The bill landed on Sisolak’s desk after passing the Assembly and state Senate with every Republican voting in opposition and even five Democrats in the Assembly. It would have awarded Nevada’s six electoral votes — one for each representative and senator in Congress — not according to how Nevadans vote, but those six votes would have been awarded to the president and vice president team that wins the popular vote nationally.

AB186 would have negated Nevada’s votes entirely since it would matter not for whom we vote. It would matter only how the populous states such as California and New York vote.

“Over the past several weeks, my office has heard from thousands of Nevadans across the state urging me to weigh the state’s role in our national elections,” Sisolak wrote in a press release explaining his first veto of the legislative session. “After thoughtful deliberation, I have decided to veto Assembly Bill 186. Once effective, the National Popular Vote Interstate Compact could diminish the role of smaller states like Nevada in national electoral contests and force Nevada’s electors to side with whoever wins the nationwide popular vote, rather than the candidate Nevadans choose.”

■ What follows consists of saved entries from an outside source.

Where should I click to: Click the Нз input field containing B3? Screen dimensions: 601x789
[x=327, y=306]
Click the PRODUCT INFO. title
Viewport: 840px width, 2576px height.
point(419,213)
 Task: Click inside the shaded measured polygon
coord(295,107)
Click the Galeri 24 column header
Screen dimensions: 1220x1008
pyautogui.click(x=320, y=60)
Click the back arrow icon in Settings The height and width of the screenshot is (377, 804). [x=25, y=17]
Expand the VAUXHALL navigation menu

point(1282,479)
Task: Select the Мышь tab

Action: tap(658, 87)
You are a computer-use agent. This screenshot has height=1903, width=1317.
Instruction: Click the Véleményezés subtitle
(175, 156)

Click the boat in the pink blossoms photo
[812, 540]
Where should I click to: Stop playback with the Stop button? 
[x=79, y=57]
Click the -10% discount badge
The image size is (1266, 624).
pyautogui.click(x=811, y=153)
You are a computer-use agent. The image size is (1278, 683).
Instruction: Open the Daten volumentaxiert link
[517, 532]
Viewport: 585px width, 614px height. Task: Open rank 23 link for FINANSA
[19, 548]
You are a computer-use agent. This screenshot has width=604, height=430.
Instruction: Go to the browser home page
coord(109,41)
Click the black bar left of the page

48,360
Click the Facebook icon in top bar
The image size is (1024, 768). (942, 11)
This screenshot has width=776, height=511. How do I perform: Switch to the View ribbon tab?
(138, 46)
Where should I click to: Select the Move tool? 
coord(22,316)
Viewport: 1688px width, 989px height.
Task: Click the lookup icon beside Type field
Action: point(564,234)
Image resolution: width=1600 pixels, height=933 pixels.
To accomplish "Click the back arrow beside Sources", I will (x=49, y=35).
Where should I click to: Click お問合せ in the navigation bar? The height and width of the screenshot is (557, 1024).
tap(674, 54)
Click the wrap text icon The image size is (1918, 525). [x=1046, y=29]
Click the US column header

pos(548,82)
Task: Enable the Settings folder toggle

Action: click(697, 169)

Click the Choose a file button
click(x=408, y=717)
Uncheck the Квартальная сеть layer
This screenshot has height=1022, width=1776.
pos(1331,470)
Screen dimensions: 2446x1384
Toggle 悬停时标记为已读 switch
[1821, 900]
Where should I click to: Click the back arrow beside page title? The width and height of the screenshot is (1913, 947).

The Founders chose to elect presidents via an Electoral College rather than by popular vote to further the Federalist system in which each state is sovereign. They gave smaller states extra votes for each of its senators, just as every state sends two senators to Washington no matter its population. Until the 17th Amendment in 1913 changed the process to a popular vote, state Legislatures elected senators so the states could protect their sovereign powers from usurpation by Washington.

The National Popular Vote has already been approved in 14 states and the District of Columbia. That represents 189 electoral votes. The measure would be binding, though probably face a legal challenge, once states representing a majority of 270 out the 538 electoral votes join the compact.

Sisolak went on to say, “I recognize that many of my fellow Nevadans may disagree on this point and I appreciate the legislature’s thoughtful consideration of this important issue. As Nevada’s governor, I am obligated to make such decisions according to my own conscience. In cases like this, where Nevada’s interests could diverge from the interests of large states, I will always stand up for Nevada.”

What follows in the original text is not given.